Reference architecture

    Stripe webhooks end-to-end — the five guarantees a production handler has to give you

    Signature verification. Idempotency. Ordering. Replay. Observability. The five things that turn a fragile POST /webhooks/stripe endpoint into one you can sleep through Black Friday on. With the SQL schema we ship and the TypeScript code that runs it.

    May 16, 202620 min readBy Ritesh
    Stripe webhooks end-to-end — five guarantees

    Webhook bugs are silent and expensive

    Of the 30+ Stripe integrations we have either built or audited, the most common production incident is not the webhook handler going down — it is the webhook handler succeeding for the wrong reason. Returning 200 OK before the event is processed, double-processing a retry, or missing a critical event because of an upstream timeout. Each of these can sit undetected for weeks. By the time someone notices, the reconciliation cost is real.

    This post is structured around the five guarantees a production handler has to provide. Each guarantee gets its own section with the code and the database shape we use. The last section is the dead-letter queue and the observability stack that watches all five.

    Guarantee 1 — Signature verification

    The webhook must verify the Stripe-Signature header before doing anything else. Without this, anyone who guesses your endpoint URL can post forged events and trigger the same side effects (account upgrades, refund issuing) that your real handler does. This is the easiest part to get right and the most consequential to get wrong.

    Stripe's SDK gives you stripe.webhooks.constructEvent, which takes the raw request body, the signature header, and your endpoint signing secret. Two non-obvious implementation details: the body must be passed to the verifier before any JSON parser sees it, and the endpoint signing secret is per-endpoint, not per-account. Test mode and live mode have separate secrets; staging and production also have separate endpoints with separate secrets.

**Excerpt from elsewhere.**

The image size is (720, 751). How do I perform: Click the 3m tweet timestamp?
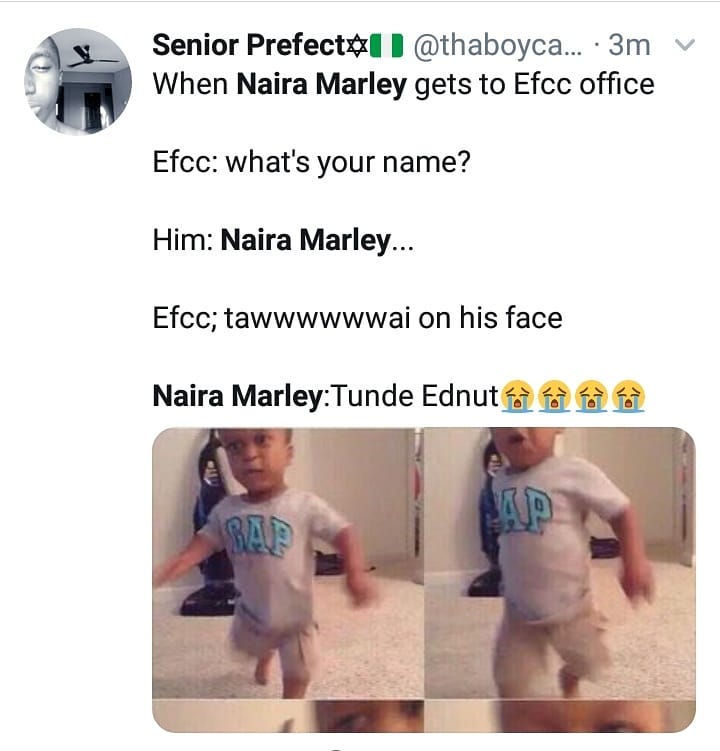tap(630, 45)
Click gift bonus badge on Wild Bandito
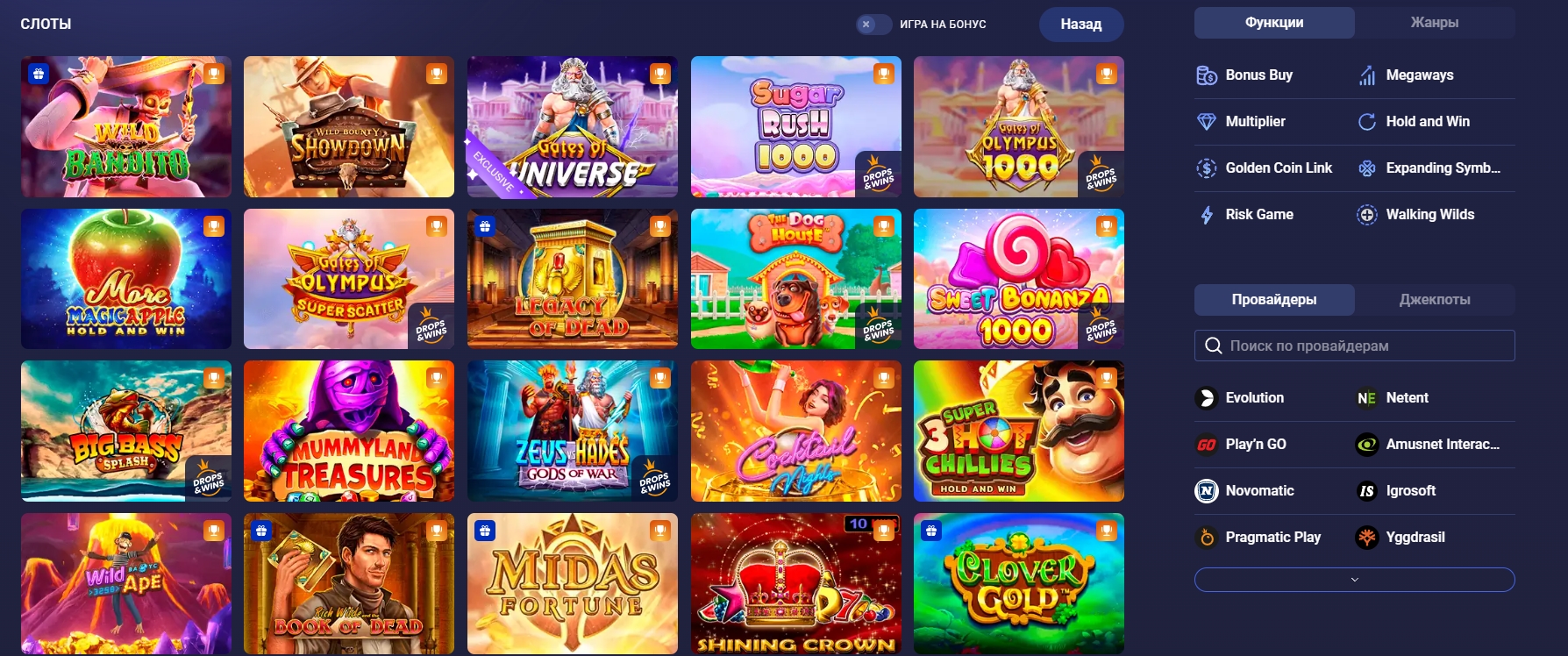The width and height of the screenshot is (1568, 656). (x=38, y=74)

    server/webhooks/stripe.ts — express endpoint
    typescript
    The express.raw middleware is the part teams miss. If express.json() runs first, the signature check fails because the bytes have been re-serialised.
    import express, { Request, Response } from "express";
    import Stripe from "stripe";
    
    const stripe = new Stripe(process.env.STRIPE_SECRET_KEY!, { apiVersion: "2024-12-18.acacia" });
    const endpointSecret = process.env.STRIPE_WEBHOOK_SECRET!;
    
    export const stripeWebhookRouter = express.Router();
    
    stripeWebhookRouter.post(
      "/webhooks/stripe",
      express.raw({ type: "application/json" }),
      async (req: Request, res: Response) => {
        const sig = req.header("stripe-signature");
        if (!sig) return res.status(400).send("missing signature header");
    
        let event: Stripe.Event;
        try {
          event = stripe.webhooks.constructEvent(req.body, sig, endpointSecret);
        } catch (err) {
          console.error("stripe signature verification failed", err);
          return res.status(400).send("invalid signature");
        }
    
        // From here on, we trust the event identity. The next four
        // guarantees take over.
        await enqueue(event);
        res.status(200).json({ received: true });
      },
    );

    Acknowledge the receipt with a 200 OK beforeprocessing the event. Stripe's timeout is 10 seconds; if you process inline and your processing takes longer, Stripe retries and you double-process. Acknowledge fast, then process from a queue. The full handler shape is what we ship by default on every payments integration through our API & integration engagement.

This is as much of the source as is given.